Crowley’s lawsuit alleges her firing was retaliatory and politically motivated, arguing that city leaders mischaracterized operational decisions in order to shift blame away from broader leadership failures in the days leading up to the January 7 blaze. City officials have maintained that her removal was justified, citing concerns about staffing levels and the department’s decision not to pre-deploy sufficient resources ahead of forecasted extreme wind conditions.
The lawsuit places renewed focus on preparedness in the days before the fire, particularly whether leadership treated the risk as an emergency requiring aggressive staging of crews and equipment. That question is inseparable from what happened earlier in the week, when a January 1 fire burned in the same area and raised concerns about lingering heat and the possibility of re-ignition.
For many residents and firefighters, the most troubling issue is not a single decision but the apparent gap between known risk and visible readiness. If extreme winds were anticipated and the area had recently burned, the expectation was that firefighting resources would be positioned accordingly. The lawsuit intensifies pressure to clarify what conversations occurred, what actions were taken, and who ultimately made the key calls.
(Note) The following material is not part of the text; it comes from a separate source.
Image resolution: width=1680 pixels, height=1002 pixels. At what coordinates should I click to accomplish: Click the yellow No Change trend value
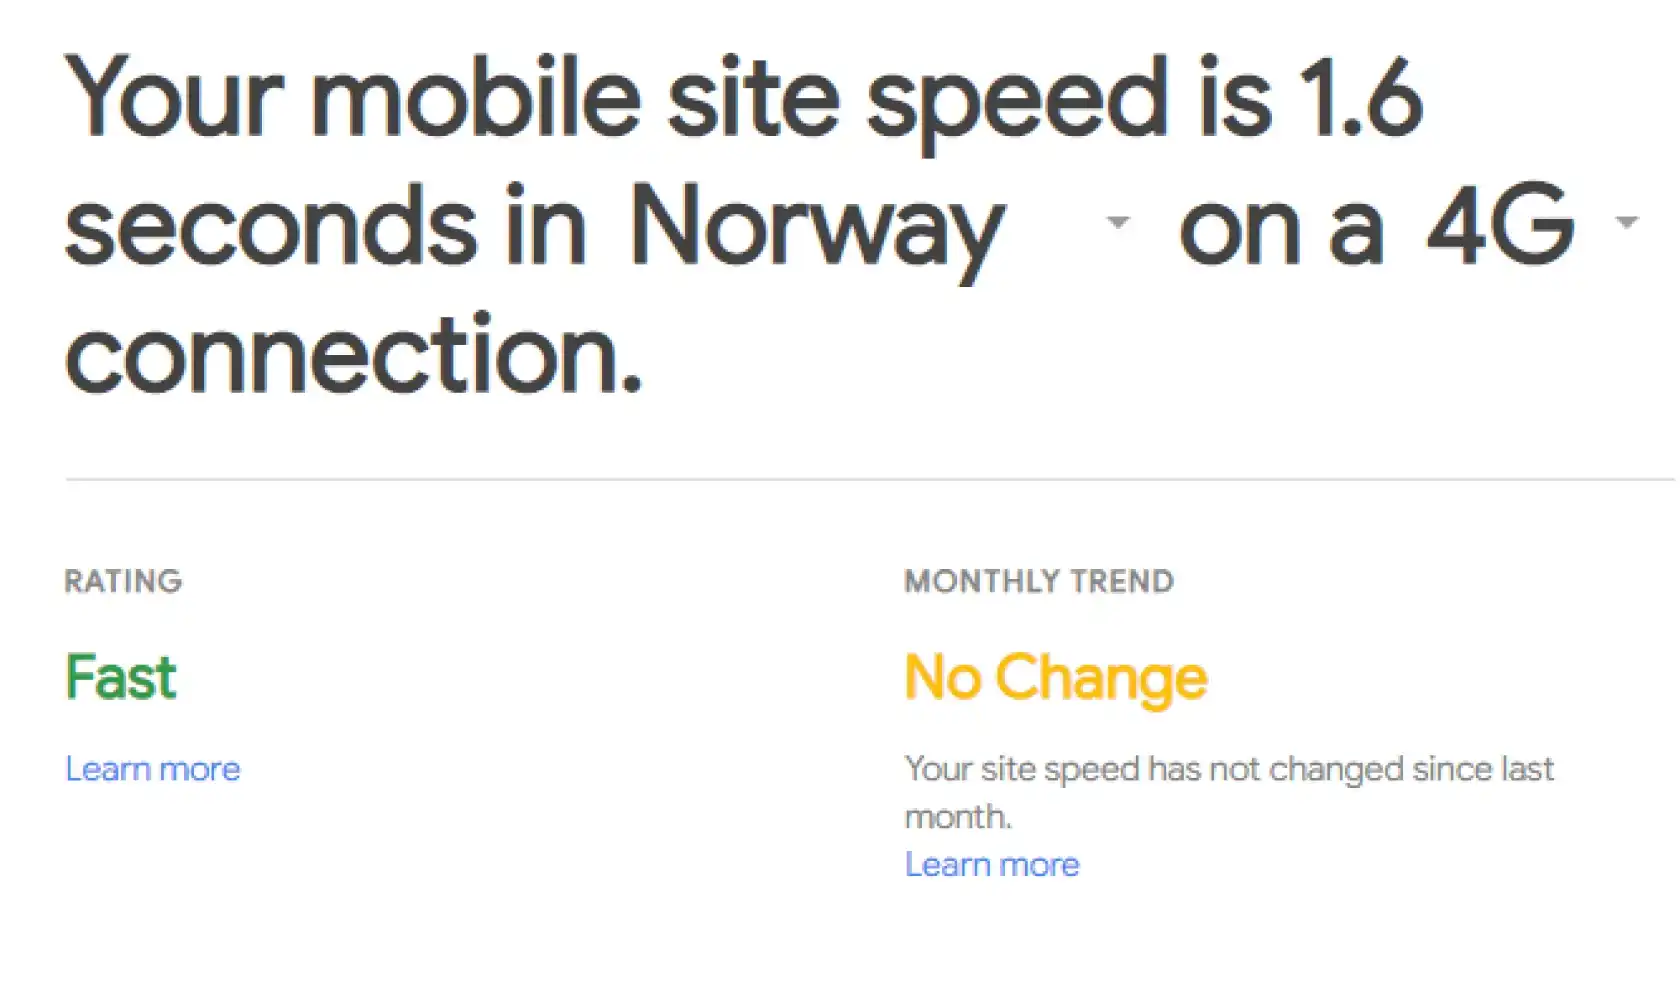1056,677
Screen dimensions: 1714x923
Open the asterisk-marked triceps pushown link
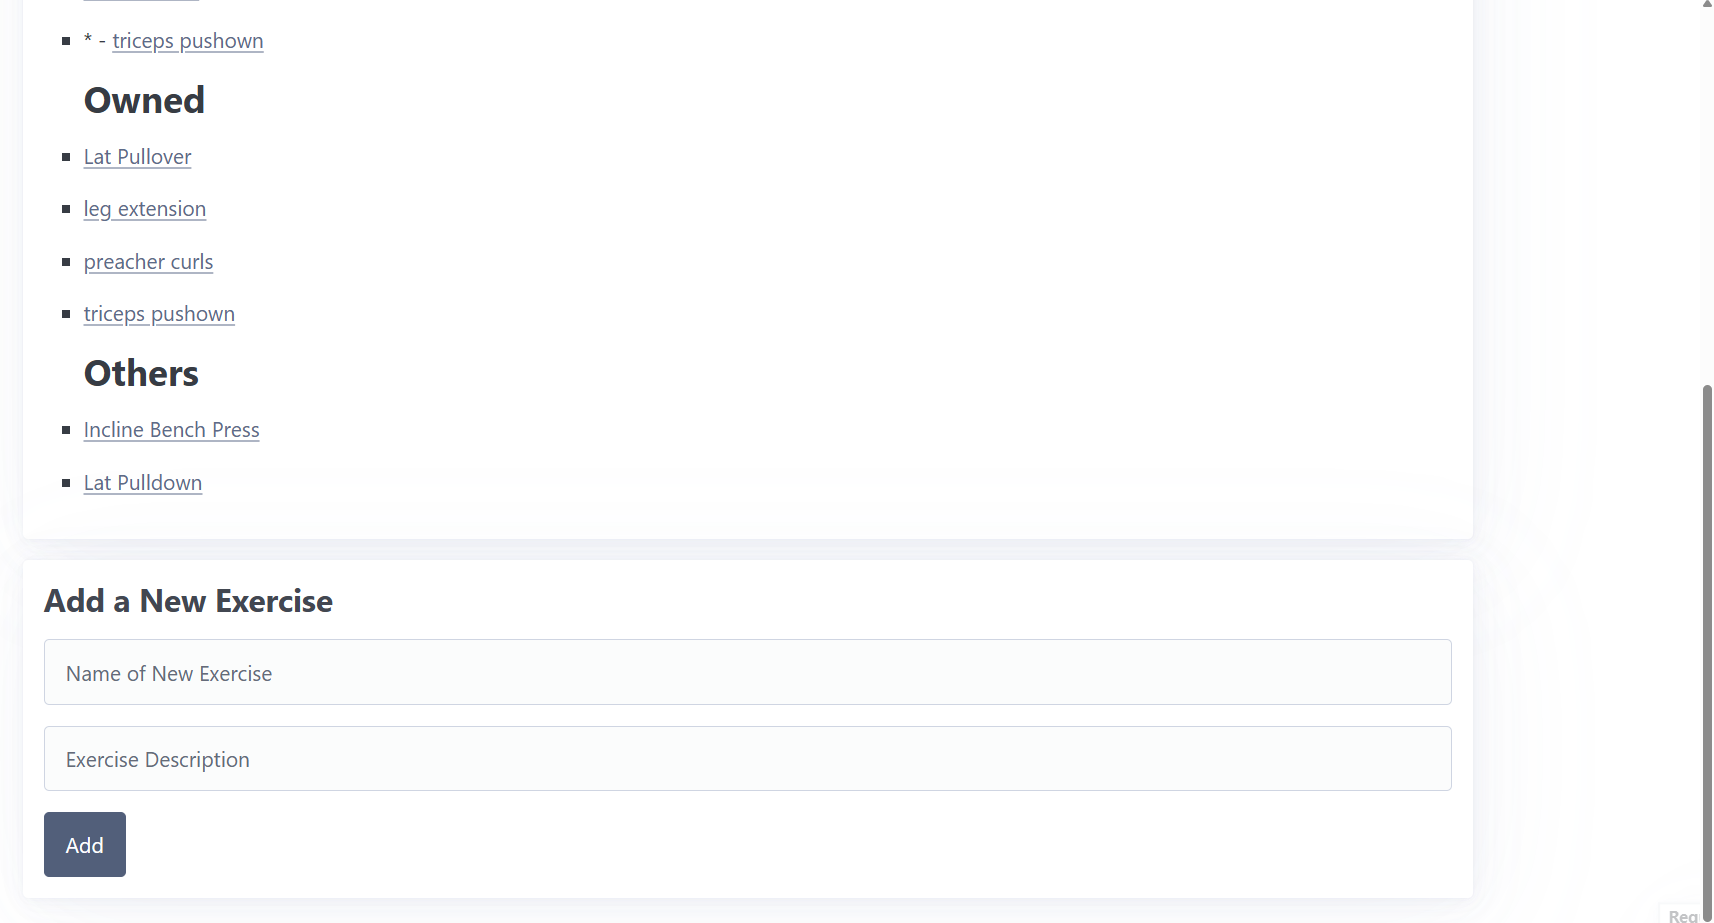click(x=188, y=41)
The legal battle is also unfolding amid local political scrutiny, particularly within Council District 11, where wildfire preparedness and accountability remain central issues. CD11 candidate Jeremy Wineberg framed the situation as a basic failure of command rather than a matter of conflicting narratives.
“Where was Crowley Jan 7th with her staged engines knowing there was a fire Jan 1st?” Wineberg said. “If Park says she wasn’t part of pre-deployment conversations and Crowley didn’t pre-deploy and engines were doing routine training that morning, then those conversations never happened. Crowley had one job and didn’t do it.”
Crowley’s lawsuit does not answer the operational questions residents continue to raise, but it raises the likelihood that internal timelines, communications, and preparedness decisions will face deeper scrutiny as the case moves forward.